Mais il est vrai que cet anecdotique est aussi l’indice et le symbole du plus sérieux. A partir de cette matière sensible et sensuelle, les traits distinctifs et les grands invariants d’une époque se dessinent puisqu’ils ont « façonné » (to fashion) cette « mode » (fashion). « Au vrai, la mode est-elle chose si futile ? Ou bien, comme nous le pensons, un signe qui témoigne, en profondeur, sur une société, une économie, une civilisation données ? Sur ses élans, ses possibilités, ses revendications, ses joies de vivre ? », écrit ainsi Braudel, grande figure de l’Ecole des Annales – dont la révolution pour la discipline historique a précisément consisté à ne plus s’intéresser seulement à la politique, mais aussi et surtout à tous les domaines périphériques. « La mode ne régit pas seulement le vêtement , résume l’historien.
Par exemple, les différentes silhouettes féminines de l’exposition sont autant d’incarnations de la plus ou moins grande liberté (laquelle s’éprouve d’abord à travers la liberté de ses mouvements) des femmes à travers le temps (les périodes les plus récentes n’étant pas les plus féminsites, l’incroyable régression de la fin du 19e siècle en témoigne). « En apparence, la mode est libre de ses actes, de ses caprices. En fait, sa voie est largement tracée à l’avance et limité, après tout, l’éventail de ses choix », rappelle Braudel.
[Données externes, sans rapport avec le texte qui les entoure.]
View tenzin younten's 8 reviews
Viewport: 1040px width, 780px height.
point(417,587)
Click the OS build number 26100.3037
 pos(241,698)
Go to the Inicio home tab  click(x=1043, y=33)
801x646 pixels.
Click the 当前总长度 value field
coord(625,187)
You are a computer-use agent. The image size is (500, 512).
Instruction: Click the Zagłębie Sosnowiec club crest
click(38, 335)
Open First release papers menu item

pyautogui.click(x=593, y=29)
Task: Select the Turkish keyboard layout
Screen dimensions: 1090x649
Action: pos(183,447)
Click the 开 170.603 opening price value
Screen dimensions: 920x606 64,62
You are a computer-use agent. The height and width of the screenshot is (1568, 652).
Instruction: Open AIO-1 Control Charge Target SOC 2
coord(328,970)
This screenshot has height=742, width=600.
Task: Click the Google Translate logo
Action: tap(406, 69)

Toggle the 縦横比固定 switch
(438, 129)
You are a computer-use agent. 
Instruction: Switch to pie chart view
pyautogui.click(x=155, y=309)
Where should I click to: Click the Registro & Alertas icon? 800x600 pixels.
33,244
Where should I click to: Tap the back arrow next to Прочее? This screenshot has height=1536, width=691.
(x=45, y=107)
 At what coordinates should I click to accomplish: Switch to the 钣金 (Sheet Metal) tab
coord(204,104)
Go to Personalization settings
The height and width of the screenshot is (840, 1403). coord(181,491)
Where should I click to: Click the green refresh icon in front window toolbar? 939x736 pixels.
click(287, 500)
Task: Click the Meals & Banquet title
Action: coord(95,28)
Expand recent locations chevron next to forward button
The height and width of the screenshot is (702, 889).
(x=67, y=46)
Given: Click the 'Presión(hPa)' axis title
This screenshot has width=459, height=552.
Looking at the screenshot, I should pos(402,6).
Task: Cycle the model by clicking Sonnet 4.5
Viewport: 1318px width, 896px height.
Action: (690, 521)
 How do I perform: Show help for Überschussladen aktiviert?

Autre exemple : au 18e siècle, les liens économiques naissants entre Orient et Occident se saisissent à même les motifs brodés (chinoiseries ou inspirations des Indes) jusque sur les jupons. Dernière illustration : on mesure ce que signifie la maîtrise d’un savoir-faire en contemplant le détail d’un taffetas moiré ou les hallucinantes broderies qui composent tel costume masculin du 18e siècle ou la robe de Cour de Marie II du Portugal au 19e siècle – la mode a bien été une « maîtresse de civilisation », selon la célèbre formule de Braudel… Belle et enrichissante exposition!
* Le choix de la période s’avère particulièrement pertinent si l’on relit ce que Braudel écrit : « Mais la mode n’est pas seulement abondance, quantité, profusion. Elle consiste à tourner sur ses talons au moment voulu. C’est question de saison, de jour, d’heure. Or, un tel empire de la mode ne s’impose guère dans sa rigueur avant 1700, au moment d’ailleurs où le mot, qui a trouvé une seconde jeunesse, court le monde avec son sens nouveau : suivre l’actualité. Alors, tout prend les allures de la mode au sens d’aujourd’hui. Les choses jusque-là n’avaient tout de même pas tourné aussi vite. » Malgré ce tournis, des invariants se dégagent et permettent de cerner l’esprit d’une époque.







En y pensant, la mode incarne un paradoxe:
Coté jardin, elle ouvre un champ des possible pour modifier, améliorer, prolonger ,réver le corps nu donné par la nature. Elle permet à chacun d’exprimer son individualité, sa singularité, son humanité.
Mais, coté cour, elle est très collective, prescriptive : on suit ou pas ses « diktat », on est in ou on est out. On y reconnait des dominants et des suiveurs; ses frontières dessinent différentes tribus aux codes bien précis.
Des ressorts très primitifs, presque animals .
Homme ou bète, choose your fashion…
Parfaitement ! Je rajouterais que la mode n’est pas immuable. Elle change et s’adapte aux trends du moment. Que ça soit « côté jardin » ou « côté cours ».